#### Supplied material
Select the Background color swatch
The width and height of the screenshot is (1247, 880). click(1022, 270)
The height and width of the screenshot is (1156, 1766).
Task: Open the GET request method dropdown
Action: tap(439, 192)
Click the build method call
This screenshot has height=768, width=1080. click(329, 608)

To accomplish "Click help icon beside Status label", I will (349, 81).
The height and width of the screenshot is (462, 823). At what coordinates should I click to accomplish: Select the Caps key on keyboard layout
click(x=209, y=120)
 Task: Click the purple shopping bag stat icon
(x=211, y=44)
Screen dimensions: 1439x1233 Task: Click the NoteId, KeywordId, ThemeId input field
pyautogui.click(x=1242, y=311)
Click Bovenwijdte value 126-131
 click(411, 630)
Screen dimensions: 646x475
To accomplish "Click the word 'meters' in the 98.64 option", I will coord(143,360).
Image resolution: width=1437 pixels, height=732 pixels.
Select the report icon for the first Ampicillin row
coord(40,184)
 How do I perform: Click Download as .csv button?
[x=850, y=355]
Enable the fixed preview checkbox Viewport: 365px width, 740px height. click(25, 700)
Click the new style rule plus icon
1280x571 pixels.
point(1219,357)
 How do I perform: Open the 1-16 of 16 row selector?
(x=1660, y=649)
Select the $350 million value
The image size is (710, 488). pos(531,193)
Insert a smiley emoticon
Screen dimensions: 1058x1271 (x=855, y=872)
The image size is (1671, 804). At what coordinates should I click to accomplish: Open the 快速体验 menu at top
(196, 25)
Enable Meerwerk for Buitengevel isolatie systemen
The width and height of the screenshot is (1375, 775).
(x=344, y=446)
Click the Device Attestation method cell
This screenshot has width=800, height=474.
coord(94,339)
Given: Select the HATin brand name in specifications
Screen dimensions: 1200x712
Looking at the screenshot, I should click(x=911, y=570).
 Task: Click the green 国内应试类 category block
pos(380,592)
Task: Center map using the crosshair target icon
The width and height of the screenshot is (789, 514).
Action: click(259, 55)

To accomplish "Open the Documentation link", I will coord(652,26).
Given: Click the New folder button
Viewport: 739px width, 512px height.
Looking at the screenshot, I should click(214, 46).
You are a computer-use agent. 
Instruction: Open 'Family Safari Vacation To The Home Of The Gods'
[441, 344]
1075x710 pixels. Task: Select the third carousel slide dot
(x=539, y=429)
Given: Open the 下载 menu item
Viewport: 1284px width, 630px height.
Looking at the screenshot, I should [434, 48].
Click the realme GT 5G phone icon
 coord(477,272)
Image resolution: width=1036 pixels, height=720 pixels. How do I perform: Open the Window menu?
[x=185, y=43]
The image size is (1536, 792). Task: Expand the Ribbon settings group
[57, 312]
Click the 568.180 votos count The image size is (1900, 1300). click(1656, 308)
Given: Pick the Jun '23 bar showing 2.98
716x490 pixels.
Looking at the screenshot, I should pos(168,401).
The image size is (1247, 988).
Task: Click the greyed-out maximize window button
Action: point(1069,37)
########
What you need to do =
Report all lines in the records that include the string "Given".

Result of this task =
Given: Select the HATin brand name in specifications
Given: Click the New folder button
Given: Open the 下载 menu item
Given: Pick the Jun '23 bar showing 2.98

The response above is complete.